Start of TEXT SHOWN

Stochastic models for a chemostat and long time behavior
Pierre Collet (CPHT), Servet Martinez, Sylvie Meleard (CMAP), Jaime, San Martin

TL;DR
This paper develops stochastic models of a chemostat to analyze long-term bacterial population behavior, proving extinction, existence of quasi-stationary distributions, and properties of nutrient distribution conditioned on population size.
Contribution
It introduces novel stochastic chemostat models with coupled population-nutrient dynamics and establishes their long-term behavior and distribution properties.
Findings
Population almost surely goes extinct without conditioning.
Existence of quasi-stationary distributions is proven.
Nutrient distribution conditioned on population size is absolutely continuous with smooth densities.

End of TEXT SHOWN

#### PROBLEMS AND TASKS:
[a] Answer these questions from the chemostat paper summary, one line each:
(i) What kind of population do the models describe over the long term?
(ii) What two dynamics are coupled in the new models?
(iii) What happens to the population almost surely when there is no conditioning?
[b] According to the chemostat paper summary, why were the stochastic chemostat models developed?
The material after this summary is not needed for the work here.

Start of EXCERPTED RECORDS

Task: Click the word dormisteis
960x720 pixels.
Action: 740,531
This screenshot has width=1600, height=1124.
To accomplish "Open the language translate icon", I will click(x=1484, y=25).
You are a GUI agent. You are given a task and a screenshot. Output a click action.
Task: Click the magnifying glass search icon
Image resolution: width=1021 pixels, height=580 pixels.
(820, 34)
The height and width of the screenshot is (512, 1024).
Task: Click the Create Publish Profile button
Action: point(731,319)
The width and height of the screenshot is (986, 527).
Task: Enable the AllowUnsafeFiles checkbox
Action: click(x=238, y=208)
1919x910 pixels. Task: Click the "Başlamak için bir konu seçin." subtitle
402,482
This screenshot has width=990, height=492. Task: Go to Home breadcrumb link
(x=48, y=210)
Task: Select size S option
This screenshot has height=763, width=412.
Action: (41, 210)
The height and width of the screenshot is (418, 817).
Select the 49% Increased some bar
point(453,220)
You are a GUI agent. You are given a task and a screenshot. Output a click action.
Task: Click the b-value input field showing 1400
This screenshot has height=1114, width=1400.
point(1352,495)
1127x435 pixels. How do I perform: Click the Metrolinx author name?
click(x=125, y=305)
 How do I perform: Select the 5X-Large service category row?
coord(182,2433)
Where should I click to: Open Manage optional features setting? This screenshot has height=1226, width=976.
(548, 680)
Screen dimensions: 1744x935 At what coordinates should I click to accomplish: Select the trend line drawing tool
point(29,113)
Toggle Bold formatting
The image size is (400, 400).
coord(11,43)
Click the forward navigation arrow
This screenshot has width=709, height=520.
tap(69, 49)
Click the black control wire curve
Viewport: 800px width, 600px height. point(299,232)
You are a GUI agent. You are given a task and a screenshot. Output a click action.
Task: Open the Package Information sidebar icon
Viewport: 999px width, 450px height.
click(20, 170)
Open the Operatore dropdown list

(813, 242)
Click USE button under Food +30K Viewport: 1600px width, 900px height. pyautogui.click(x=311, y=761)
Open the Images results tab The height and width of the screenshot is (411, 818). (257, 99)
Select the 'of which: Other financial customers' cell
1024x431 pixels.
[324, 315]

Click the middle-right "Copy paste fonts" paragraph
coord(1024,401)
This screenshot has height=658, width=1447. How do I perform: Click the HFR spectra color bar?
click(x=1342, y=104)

End of EXCERPTED RECORDS

#### SOLUTIONS TO THE TASKS:
[a]
(i) A bacterial population.
(ii) Population dynamics and nutrient dynamics.
(iii) It goes extinct.

[b] They were developed to analyze the long-term behavior of a bacterial population. That analysis includes proving extinction, proving that quasi-stationary distributions exist, and finding properties of the nutrient distribution conditioned on population size.